**TEXT FOR ANALYSIS**
╭──
ThePrimeagen discusses the importance of using the core utilities to simply and quickly complete common tasks. A walkthrough of an example of using Linux core utilities to quickly count the number of occurrences a word has in YouTube subtitles is also provided in this segment.


Transcript from the "Linux Core Utils" Lesson

>> We're gonna move on a little bit more. I'm gonna give a little bit of a Linux Core Utils like quick ones that I think are super useful. And just to kinda show you the power, just because a lot of times I do things that I feel kinda dumb about.

And so just recently, maybe like three months ago, we had kinda a competition on Twitch to see who was the greatest blindfolded programmer. Now I was second then I became first, and I became second and then someone cheated. But because he cheated in such a clever way, they gave me the loss instead, so I was in last place.

And they forced me to use Linux. It was very terrible, I hated everything about it. But nonetheless, if I would have just known the Core Utils a little bit better, I could have actually solved all the problems honestly in like 20 characters. They are so dang simple, except for the last one, I probably would have lost the last one no matter what turns out I don't know what some of these things mean.

So what are core utils, really how I think of them is they're just a set of programs that make your life easier doing ad hoc tasks, right? I know we use some of them in our scripts that we're building, like the cheat sheet and all that we're using fine, fine score Utah, right.

But they are just things that gonna make your life easier. And if you just don't know about them, you just don't know what you don't know, and you don't know why they are so useful. It's the exact same reason why when I was in that interview and the person said what about grap?

And I was like, what is grap? It was just obvious that I had no experience here, and I just wanted to kind of give you some nice things here. So here's a real-world use case. So I don't know if anyone knows anything about making YouTube videos, but I do.

And something that happens with YouTube videos is that YouTube doesn't care what you tag your video with. What it actually does is it goes through and looks at your subtitles, either the ones that you hand in or the ones, they auto-generate and go, okay. This is really what the things about.

And so often because I type so fast and ice cream so much I could not almost all my subtitles are generated assuming that I speak Korean, this is not a joke. I don't know what it is, it's just the way it is. And so I have to go in there and I have to correct it every single time.

But what I also do is go, okay. Did they even translate the words correct because if vim is translated them, which happens all the time, they're not gonna know how to categorize what I have made? And so here's a great example. I want to see what kind of words am I using in my subtitles?
╰──
Stored data entries:
╭──
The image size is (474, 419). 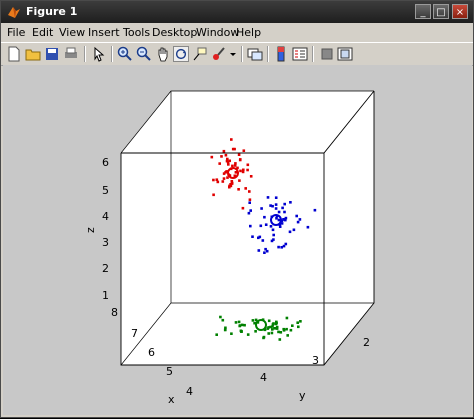 What do you see at coordinates (136, 32) in the screenshot?
I see `menu-tools: Tools` at bounding box center [136, 32].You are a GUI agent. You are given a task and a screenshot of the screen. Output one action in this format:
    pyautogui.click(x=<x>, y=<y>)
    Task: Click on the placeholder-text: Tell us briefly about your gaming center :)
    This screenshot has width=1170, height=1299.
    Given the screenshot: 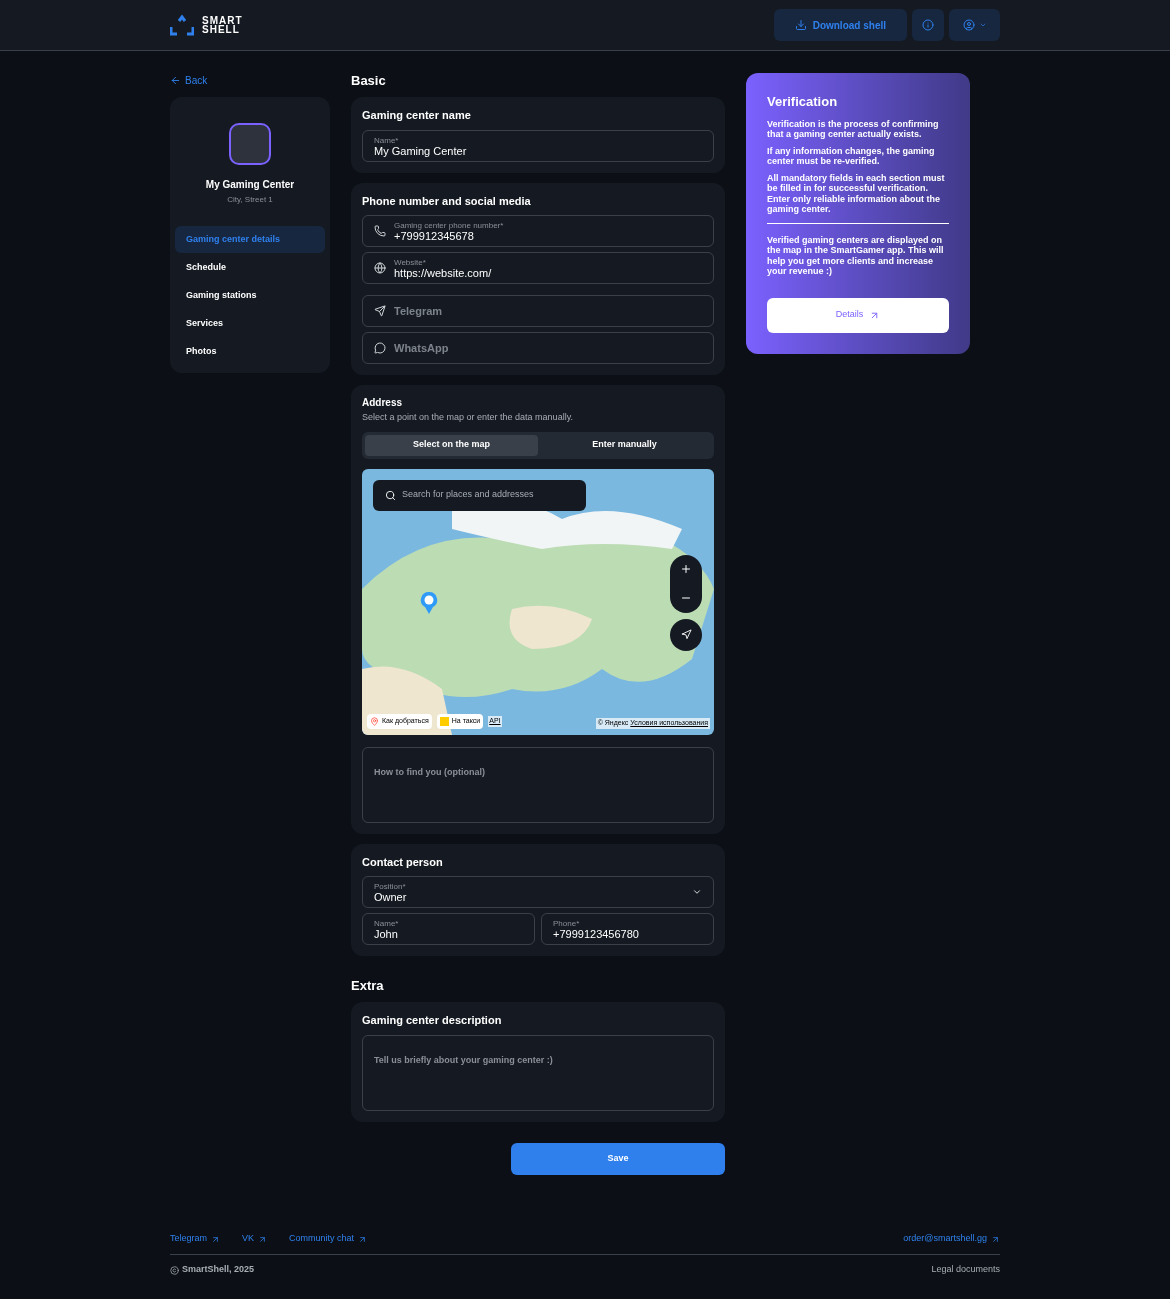 What is the action you would take?
    pyautogui.click(x=464, y=1060)
    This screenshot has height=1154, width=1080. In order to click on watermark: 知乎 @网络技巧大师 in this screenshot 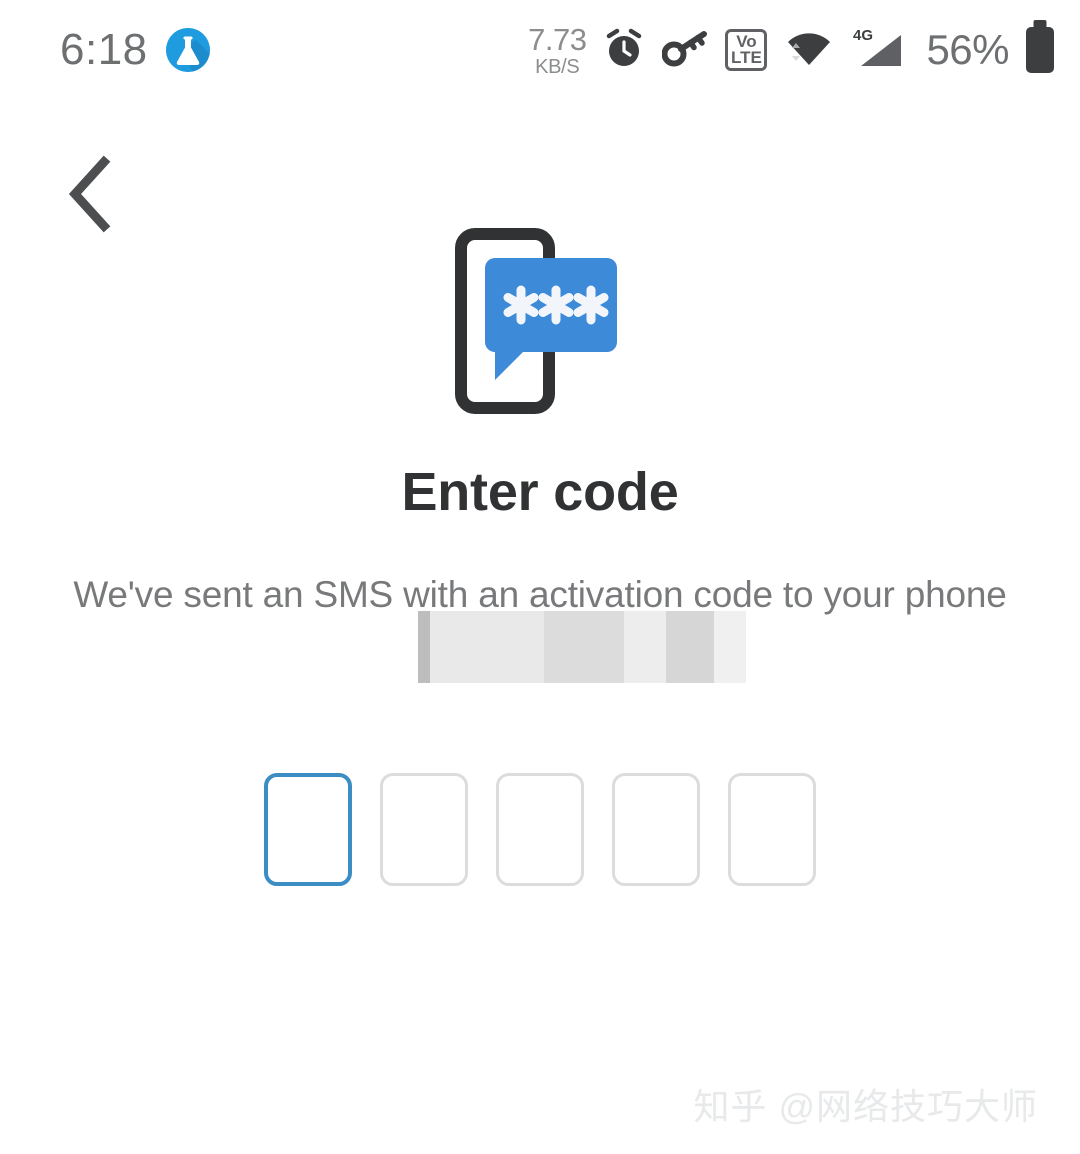, I will do `click(866, 1106)`.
╰──
**ASSIGNMENT**
Restate the Linux core utils transcript above, beginning at the words "But what I also" and stopping after "in my subtitles?", and swap "categorize" for "classify".

**COMPLETED EXERCISE**
But what I also do is go, okay. Did they even translate the words correct because if vim is translated them, which happens all the time, they're not gonna know how to classify what I have made? And so here's a great example. I want to see what kind of words am I using in my subtitles?